The University of Wisconsin-Platteville’s newest building, Sesquicentennial Hall, has received LEED Gold certification from the U.S. Green Building Council, re-confirming UW-Platteville’s continuing commitment to sustainability. LEED is the most widely used green building rating system worldwide and provides a framework for healthy, efficient and cost-saving green buildings. Sesquicentennial Hall is the first Universities of Wisconsin building dedicated to engineering to achieve a LEED Gold certification.

"Achieving LEED Gold certification is a remarkable accomplishment,” said UW-Platteville Chancellor Tammy Evetovich. “Our infrastructure is a reflection of our values as a university, and this achievement reaffirms our commitment to sustainability and wellness, as well as creating healthy spaces that are cost-effective and will serve our campus and community for many years. This was the result of hard work by many people – faculty, staff and external partners – and I am grateful for everyone’s collective efforts in achieving this milestone." 
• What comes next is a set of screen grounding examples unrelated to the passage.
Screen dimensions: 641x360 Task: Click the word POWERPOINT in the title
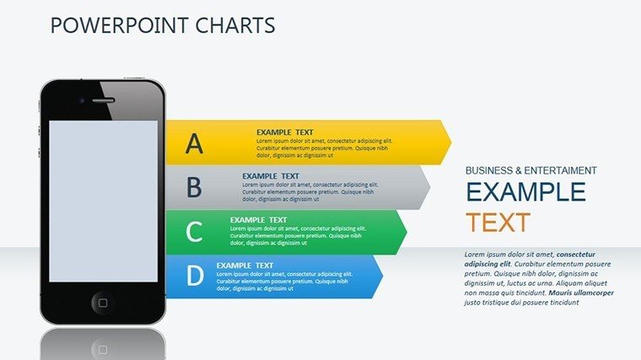tap(120, 25)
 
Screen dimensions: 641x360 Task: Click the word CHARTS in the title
tap(235, 25)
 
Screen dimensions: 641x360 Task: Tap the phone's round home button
tap(103, 303)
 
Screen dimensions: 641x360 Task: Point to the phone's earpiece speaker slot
tap(103, 100)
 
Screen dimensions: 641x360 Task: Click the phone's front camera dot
tap(82, 100)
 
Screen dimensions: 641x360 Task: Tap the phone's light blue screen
tap(104, 201)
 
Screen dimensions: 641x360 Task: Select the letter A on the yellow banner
tap(194, 143)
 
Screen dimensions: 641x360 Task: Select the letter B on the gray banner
tap(194, 187)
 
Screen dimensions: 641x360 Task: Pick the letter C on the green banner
tap(194, 231)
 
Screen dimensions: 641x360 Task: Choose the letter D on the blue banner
tap(195, 275)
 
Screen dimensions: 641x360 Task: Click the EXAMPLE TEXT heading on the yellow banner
tap(285, 132)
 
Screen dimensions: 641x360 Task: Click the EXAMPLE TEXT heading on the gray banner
tap(271, 176)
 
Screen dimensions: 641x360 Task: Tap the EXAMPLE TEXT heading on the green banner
tap(258, 220)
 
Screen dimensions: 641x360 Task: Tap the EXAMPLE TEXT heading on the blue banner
tap(245, 266)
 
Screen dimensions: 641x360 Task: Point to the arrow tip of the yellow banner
tap(452, 142)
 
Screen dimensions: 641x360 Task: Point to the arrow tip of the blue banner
tap(383, 277)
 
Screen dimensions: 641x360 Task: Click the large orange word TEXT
tap(498, 223)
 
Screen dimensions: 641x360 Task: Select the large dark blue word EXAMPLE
tap(526, 191)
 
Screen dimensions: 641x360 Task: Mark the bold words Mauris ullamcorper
tap(581, 293)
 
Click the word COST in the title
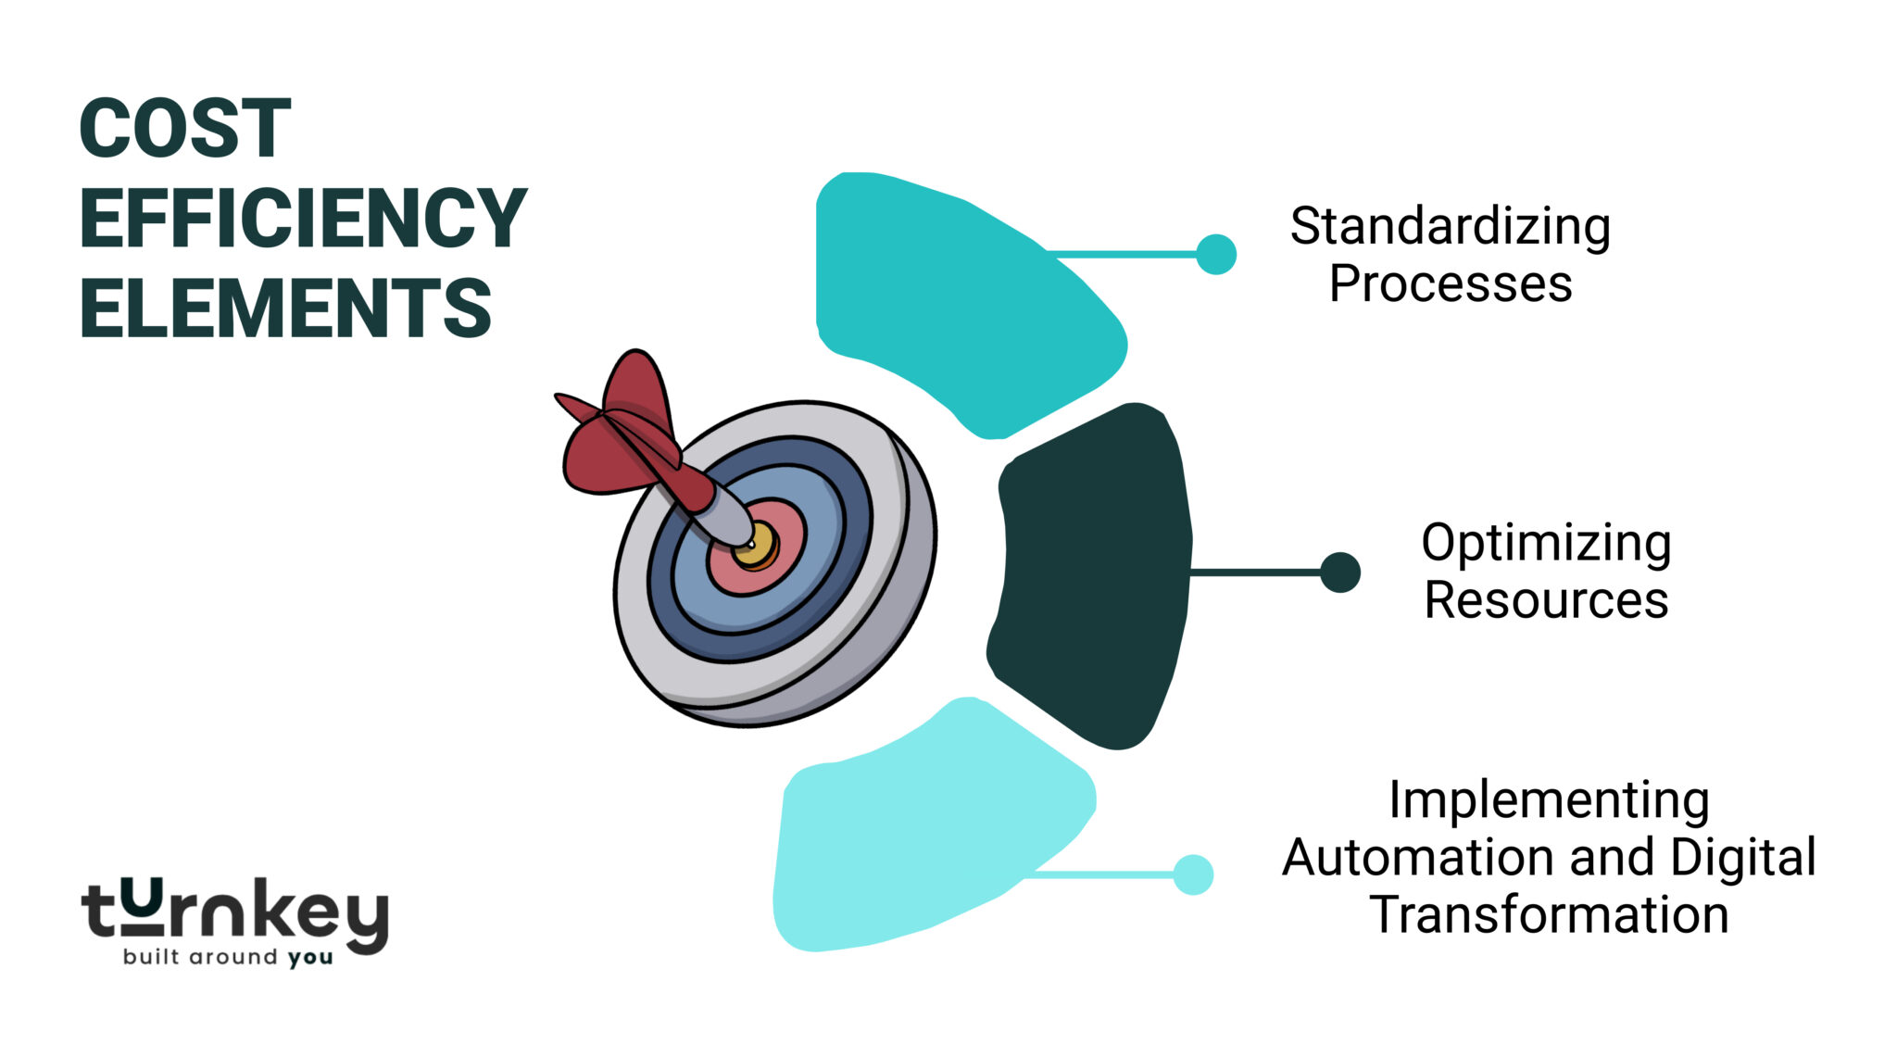[185, 129]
To achieve LEED certification, a building project earns points based on meeting prerequisites in the areas of carbon, energy, water, waste, transportation, materials, health and indoor environmental quality. A number of Sesquicentennial Hall’s sustainability features double as teaching tools, such as a visible storm water system wrapping around the building and bicycle infrastructure. Many of the prerequisites for LEED certification aren’t outwardly visible – such as water, energy use and the selection of building materials – but, QR codes throughout the building will link to video clips and additional information about these features.

“This certification demonstrates to all that the university is serious about sustainability, and will enable the building itself to be a learning tool that allows all students to learn about sustainable building practices,” said Dr. Philip Parker, acting dean of the College of Engineering, Mathematics and Science.

The project received alternative energy LEED credits for the university’s solar array in nearby Memorial Park, which has produced 4.1 million kilowatt hours of electricity to date and 3 million kilowatt hours last year alone. The power generated by the solar array is sufficient to make Sesquicentennial Hall a “net-zero” energy building.  

LEED Gold is the second highest certification level, behind platinum. Sesquicentennial Hall marks the 31st LEED-certified building within the Universities of Wisconsin and is the 19th to be certified LEED Gold. It is the first Universities of Wisconsin building certified using LEED version 4, a recent update of the LEED green building standard with more demanding requirements.